Redspotted catsharks are born from encapsulated eggs that are fertilized and released into the water. There are typically two eggs in each capsule, which can also be called a mermaid's purse. Embryos feed on the yolk of the egg until they hatch. Once these eggs hatch, the sharks appear to be miniature versions of adults. However, the sharks grow rapidly. It is believed that juveniles swim into deeper waters in order to avoid predation in the sublittoral zone that they return to when they are adults. Therefore, there is a spatial segregation between adult and juvenile populations.
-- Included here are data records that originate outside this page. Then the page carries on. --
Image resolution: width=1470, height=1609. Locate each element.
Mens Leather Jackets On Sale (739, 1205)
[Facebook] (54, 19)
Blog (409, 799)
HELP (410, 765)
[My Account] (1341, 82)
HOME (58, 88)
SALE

==Conservation status and economic impact==
Redspotted catsharks are not listed as endangered on the IUCN Red List, the U.S. Federal List, or the CITES list. They are not known to be a vulnerable or threatened species.

Redspotted catsharks have a negative economic impact on humans. They feed heavily on near shore benthic crustaceans. This is a detriment to commercial fisherman because crustaceans in this area have a large economic importance. Catsharks are also a frequent bycatch of nearshore fishing trawlers, which, while not economically significant, can cause damage to nets as well as time lost in removing the bycatch from the viable catch.